(Data for locating words and elements)

━━━

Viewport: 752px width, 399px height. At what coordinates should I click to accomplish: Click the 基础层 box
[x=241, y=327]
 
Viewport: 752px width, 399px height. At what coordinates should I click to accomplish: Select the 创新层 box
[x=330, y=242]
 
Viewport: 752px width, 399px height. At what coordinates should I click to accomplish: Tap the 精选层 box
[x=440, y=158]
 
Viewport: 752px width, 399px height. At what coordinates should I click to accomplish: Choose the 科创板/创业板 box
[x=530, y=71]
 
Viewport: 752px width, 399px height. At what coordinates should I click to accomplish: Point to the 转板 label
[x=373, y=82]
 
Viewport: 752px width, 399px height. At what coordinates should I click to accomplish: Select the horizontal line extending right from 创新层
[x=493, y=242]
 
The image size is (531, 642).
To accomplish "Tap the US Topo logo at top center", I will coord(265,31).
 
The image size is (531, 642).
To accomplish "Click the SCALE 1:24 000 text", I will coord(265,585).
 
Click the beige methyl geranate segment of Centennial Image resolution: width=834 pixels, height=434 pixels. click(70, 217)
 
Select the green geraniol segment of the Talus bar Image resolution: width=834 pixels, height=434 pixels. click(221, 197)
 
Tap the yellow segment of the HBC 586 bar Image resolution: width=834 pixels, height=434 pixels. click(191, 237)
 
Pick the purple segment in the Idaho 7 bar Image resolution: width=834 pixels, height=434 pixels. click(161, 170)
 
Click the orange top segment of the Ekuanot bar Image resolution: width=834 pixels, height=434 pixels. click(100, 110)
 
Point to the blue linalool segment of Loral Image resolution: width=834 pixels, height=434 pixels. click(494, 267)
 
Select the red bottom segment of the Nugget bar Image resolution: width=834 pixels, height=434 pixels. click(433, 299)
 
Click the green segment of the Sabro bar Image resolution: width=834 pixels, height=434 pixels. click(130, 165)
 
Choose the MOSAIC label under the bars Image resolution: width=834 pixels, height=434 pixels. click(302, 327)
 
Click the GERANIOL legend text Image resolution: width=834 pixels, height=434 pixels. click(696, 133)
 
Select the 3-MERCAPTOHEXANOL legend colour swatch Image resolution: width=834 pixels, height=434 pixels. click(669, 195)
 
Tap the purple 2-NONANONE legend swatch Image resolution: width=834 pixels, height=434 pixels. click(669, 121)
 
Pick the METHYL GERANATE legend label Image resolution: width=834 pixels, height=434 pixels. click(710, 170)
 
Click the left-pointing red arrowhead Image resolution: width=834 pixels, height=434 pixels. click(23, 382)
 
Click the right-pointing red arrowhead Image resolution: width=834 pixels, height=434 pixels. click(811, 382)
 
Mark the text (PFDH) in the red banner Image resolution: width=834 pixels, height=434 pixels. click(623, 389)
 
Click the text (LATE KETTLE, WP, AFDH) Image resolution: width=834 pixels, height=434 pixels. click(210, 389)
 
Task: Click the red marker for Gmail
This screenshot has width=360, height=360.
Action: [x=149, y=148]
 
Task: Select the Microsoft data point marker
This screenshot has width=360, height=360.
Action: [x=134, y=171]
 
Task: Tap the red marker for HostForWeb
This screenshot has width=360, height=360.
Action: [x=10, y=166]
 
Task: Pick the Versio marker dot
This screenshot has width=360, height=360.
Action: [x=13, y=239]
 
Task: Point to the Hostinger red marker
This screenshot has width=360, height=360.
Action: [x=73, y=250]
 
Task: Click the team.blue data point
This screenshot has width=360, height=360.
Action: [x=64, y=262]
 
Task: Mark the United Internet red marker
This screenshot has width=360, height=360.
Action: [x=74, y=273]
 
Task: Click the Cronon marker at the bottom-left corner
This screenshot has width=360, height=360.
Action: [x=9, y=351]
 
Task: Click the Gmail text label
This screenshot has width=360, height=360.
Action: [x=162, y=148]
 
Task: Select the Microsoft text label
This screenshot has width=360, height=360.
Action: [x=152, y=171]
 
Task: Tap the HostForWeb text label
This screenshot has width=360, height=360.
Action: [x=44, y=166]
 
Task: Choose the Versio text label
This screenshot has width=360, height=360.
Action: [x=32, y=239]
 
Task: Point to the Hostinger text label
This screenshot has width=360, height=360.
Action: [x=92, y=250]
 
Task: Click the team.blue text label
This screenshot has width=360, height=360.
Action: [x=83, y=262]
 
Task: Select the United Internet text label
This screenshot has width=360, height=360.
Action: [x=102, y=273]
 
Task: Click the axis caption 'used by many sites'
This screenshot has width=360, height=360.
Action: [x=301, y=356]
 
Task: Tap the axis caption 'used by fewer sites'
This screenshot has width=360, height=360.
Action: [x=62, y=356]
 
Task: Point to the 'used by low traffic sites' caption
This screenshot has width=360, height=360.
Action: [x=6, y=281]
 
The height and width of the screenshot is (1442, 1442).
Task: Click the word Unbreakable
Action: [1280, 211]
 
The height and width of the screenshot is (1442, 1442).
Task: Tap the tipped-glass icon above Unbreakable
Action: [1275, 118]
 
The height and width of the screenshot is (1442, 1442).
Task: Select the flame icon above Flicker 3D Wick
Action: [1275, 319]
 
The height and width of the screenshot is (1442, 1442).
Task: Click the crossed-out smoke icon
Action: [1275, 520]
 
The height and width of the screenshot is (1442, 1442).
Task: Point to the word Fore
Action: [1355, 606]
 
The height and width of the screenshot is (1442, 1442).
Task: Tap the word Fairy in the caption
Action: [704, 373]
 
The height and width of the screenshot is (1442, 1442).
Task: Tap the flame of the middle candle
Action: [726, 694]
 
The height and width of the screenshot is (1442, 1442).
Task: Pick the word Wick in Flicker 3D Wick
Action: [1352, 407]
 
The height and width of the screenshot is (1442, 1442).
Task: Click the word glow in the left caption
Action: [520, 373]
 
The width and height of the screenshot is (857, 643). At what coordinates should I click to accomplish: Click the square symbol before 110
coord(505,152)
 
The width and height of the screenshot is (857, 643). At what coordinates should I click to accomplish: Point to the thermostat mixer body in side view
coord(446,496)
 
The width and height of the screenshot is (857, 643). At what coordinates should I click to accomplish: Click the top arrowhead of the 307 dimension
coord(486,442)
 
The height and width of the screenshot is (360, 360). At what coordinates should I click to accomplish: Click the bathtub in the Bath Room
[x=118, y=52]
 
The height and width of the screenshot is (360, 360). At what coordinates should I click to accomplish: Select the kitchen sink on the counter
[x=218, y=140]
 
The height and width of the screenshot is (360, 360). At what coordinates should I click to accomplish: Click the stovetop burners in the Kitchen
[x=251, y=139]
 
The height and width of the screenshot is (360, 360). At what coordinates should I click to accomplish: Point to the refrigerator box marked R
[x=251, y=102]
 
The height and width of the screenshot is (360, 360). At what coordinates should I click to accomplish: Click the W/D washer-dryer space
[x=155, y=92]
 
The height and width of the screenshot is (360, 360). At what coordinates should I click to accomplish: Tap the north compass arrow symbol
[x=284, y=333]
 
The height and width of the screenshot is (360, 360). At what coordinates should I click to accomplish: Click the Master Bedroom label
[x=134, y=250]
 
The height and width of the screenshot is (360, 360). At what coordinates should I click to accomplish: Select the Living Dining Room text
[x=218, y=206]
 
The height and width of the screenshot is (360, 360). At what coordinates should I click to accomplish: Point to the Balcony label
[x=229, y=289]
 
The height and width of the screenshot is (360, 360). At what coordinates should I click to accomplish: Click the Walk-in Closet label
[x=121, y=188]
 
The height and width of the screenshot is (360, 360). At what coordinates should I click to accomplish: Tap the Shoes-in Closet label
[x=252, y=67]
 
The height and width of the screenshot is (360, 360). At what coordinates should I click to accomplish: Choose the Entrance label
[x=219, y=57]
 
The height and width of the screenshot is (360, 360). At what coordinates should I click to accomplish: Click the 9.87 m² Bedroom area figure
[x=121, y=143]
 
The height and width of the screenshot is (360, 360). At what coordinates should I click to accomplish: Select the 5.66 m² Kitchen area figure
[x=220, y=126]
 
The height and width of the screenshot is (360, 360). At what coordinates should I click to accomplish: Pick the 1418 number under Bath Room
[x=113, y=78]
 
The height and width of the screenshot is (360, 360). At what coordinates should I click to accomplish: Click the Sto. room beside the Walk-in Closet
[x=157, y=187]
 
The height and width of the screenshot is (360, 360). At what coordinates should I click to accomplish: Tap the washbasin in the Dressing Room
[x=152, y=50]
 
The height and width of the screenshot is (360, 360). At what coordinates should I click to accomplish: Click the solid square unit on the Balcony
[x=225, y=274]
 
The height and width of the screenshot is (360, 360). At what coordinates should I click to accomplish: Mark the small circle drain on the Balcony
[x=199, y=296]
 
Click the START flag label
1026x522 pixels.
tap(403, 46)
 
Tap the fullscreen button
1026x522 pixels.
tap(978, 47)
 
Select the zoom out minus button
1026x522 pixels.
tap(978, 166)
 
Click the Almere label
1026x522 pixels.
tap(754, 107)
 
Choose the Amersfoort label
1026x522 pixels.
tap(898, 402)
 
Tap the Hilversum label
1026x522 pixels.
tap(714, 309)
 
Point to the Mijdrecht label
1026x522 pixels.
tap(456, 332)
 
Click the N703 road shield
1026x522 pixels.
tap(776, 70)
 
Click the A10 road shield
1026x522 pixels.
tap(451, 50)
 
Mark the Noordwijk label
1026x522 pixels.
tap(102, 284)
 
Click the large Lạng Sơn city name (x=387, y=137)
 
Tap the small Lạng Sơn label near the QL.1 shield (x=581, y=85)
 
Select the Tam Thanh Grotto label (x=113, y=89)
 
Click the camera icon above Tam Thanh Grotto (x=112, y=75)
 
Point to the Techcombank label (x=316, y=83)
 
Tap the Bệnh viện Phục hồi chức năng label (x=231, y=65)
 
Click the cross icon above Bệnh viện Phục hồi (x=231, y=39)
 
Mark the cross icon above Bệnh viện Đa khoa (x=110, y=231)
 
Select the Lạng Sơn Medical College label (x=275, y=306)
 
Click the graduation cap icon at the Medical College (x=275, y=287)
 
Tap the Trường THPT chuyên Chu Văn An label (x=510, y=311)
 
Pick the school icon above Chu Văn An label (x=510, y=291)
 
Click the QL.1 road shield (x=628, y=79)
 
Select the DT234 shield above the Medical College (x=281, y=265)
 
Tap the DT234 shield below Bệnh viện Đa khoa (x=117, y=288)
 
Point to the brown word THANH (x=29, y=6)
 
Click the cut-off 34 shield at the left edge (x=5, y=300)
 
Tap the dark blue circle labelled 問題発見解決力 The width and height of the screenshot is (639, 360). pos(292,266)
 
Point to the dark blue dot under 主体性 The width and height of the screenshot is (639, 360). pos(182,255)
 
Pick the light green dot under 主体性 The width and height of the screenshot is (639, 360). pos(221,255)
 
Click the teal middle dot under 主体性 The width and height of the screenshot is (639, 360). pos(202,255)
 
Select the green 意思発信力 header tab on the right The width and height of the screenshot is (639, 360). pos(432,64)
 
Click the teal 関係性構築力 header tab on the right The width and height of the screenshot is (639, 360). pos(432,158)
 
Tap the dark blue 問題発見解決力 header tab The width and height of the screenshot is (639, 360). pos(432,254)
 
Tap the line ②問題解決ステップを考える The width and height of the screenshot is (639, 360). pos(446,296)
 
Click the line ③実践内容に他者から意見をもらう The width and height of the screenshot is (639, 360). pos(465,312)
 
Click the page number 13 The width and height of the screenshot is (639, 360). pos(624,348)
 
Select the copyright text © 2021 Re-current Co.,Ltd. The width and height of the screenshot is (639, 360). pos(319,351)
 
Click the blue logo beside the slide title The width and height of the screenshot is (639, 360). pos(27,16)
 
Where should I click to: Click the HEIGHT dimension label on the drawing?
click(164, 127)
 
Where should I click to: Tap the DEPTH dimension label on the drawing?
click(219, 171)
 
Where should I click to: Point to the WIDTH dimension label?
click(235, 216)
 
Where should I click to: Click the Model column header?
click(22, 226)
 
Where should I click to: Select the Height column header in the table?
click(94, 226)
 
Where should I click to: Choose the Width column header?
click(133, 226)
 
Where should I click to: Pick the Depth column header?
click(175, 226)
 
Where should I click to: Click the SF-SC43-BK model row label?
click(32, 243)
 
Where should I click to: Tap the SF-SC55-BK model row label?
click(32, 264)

━━━

Exercise brief:
Retype the listing, starting at its first line and ending at the line that contains "Point to the blue", with both of those lines included.

Completed task:
Viewport: 752px width, 399px height. At what coordinates should I click to accomplish: Click the 基础层 box
[x=241, y=327]
 
Viewport: 752px width, 399px height. At what coordinates should I click to accomplish: Select the 创新层 box
[x=330, y=242]
 
Viewport: 752px width, 399px height. At what coordinates should I click to accomplish: Tap the 精选层 box
[x=440, y=158]
 
Viewport: 752px width, 399px height. At what coordinates should I click to accomplish: Choose the 科创板/创业板 box
[x=530, y=71]
 
Viewport: 752px width, 399px height. At what coordinates should I click to accomplish: Point to the 转板 label
[x=373, y=82]
 
Viewport: 752px width, 399px height. At what coordinates should I click to accomplish: Select the horizontal line extending right from 创新层
[x=493, y=242]
 
The image size is (531, 642).
To accomplish "Tap the US Topo logo at top center", I will coord(265,31).
 
The image size is (531, 642).
To accomplish "Click the SCALE 1:24 000 text", I will coord(265,585).
 
Click the beige methyl geranate segment of Centennial Image resolution: width=834 pixels, height=434 pixels. click(70, 217)
 
Select the green geraniol segment of the Talus bar Image resolution: width=834 pixels, height=434 pixels. click(221, 197)
 
Tap the yellow segment of the HBC 586 bar Image resolution: width=834 pixels, height=434 pixels. click(191, 237)
 
Pick the purple segment in the Idaho 7 bar Image resolution: width=834 pixels, height=434 pixels. click(161, 170)
 
Click the orange top segment of the Ekuanot bar Image resolution: width=834 pixels, height=434 pixels. click(100, 110)
 
Point to the blue linalool segment of Loral Image resolution: width=834 pixels, height=434 pixels. click(494, 267)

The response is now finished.